El último 7 de febrero, el físico argentino Christian Schmiegelow estaba con sus estudiantes de doctorado, Martín Drechsler y Nicolás Nuñez Barreto, en un nuevo laboratorio del Departamento de Física de la Facultad de Ciencias Exactas y Naturales de la UBA, cuando vieron que en la pantalla de su computadora empezaba a crecer una señal de fluorescencia.

«Nos quedamos perplejos -recuerda Schmiegelow, todavía exultante-. Le dije a Martín: ‘Vos sabes lo que es eso’. Hicimos unas pruebas cortas, apagando y prendiendo láseres en distinto orden y vimos que la señal se comportaba como esperábamos. Se me cayó una lágrima en el cuarto oscuro».

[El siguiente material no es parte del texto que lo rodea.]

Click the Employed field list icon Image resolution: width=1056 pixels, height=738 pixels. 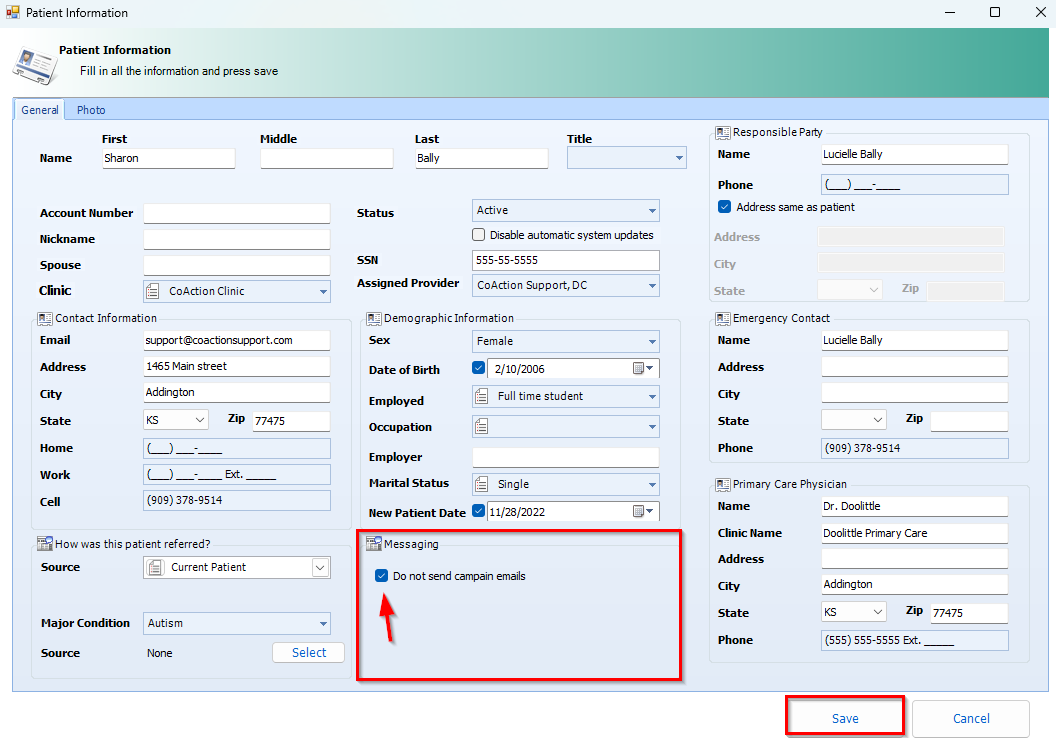tap(482, 397)
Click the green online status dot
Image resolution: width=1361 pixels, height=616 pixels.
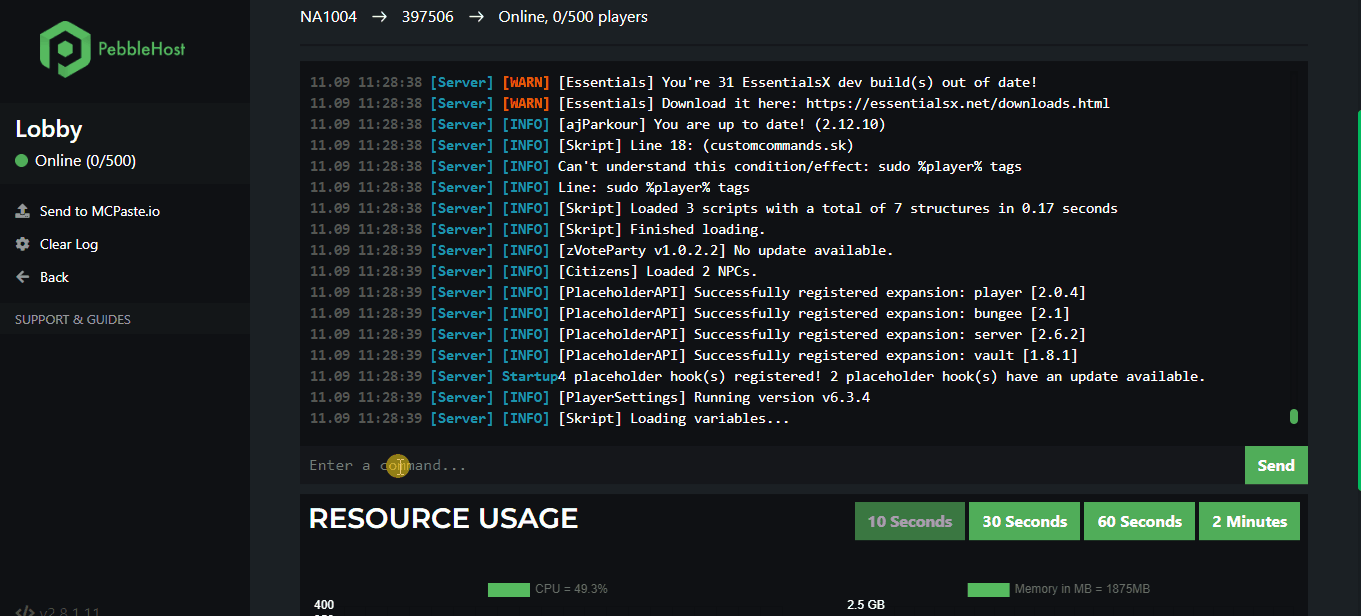click(22, 161)
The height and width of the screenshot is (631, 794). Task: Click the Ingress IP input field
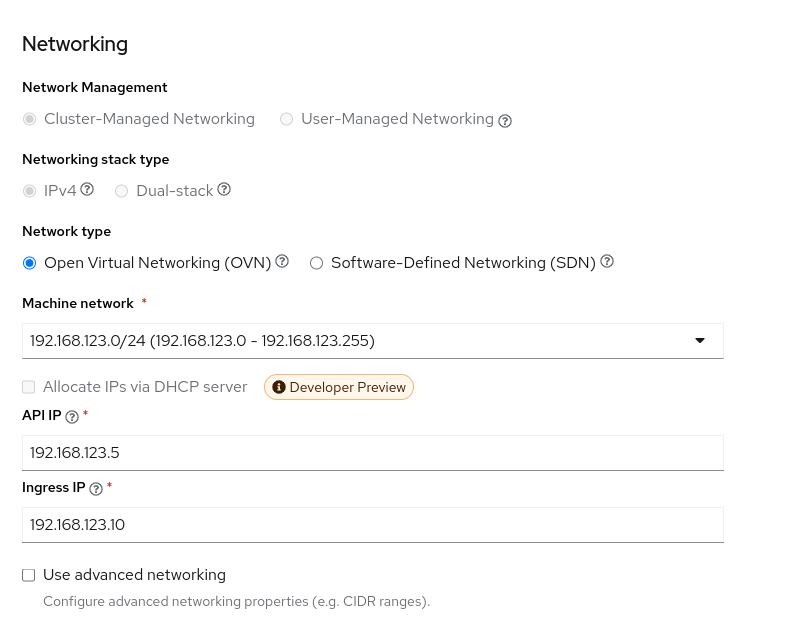click(x=372, y=525)
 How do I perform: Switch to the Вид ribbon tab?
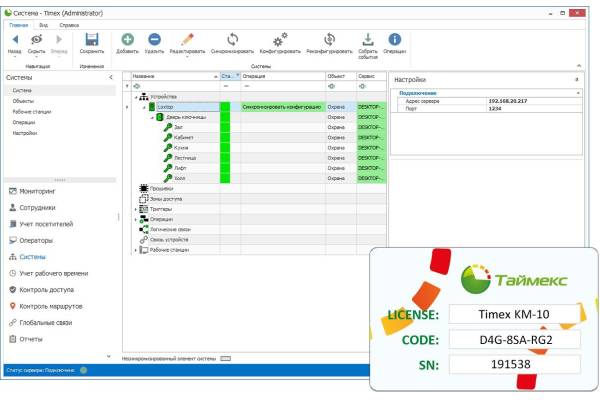43,22
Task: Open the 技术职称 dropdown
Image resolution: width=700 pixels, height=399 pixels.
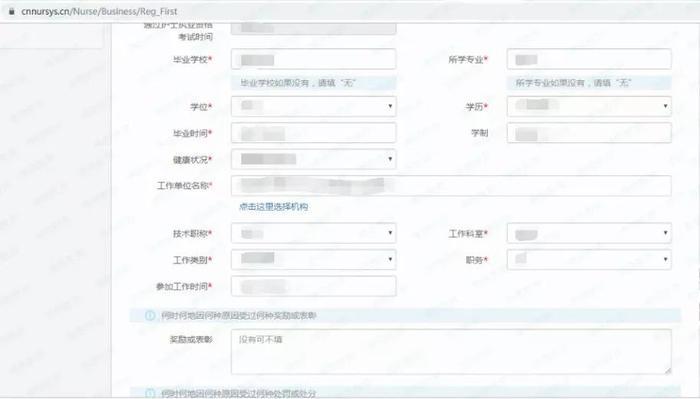Action: point(313,233)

Ese día, Schmiegelow, Drechsler y Nuñez Barreto habían logrado por primera vez «atrapar» un ion individual (es decir, un átomo cargado eléctricamente), una hazaña de la física experimental que solo son capaces de realizar algunas decenas de laboratorios en el mundo. El triunfo marcó el debut del Laboratorio de Iones y Átomos Fríos (LIAF), una instalación única en la región y probablemente la iniciativa más importante que se está realizando en el ámbito de la física en el país.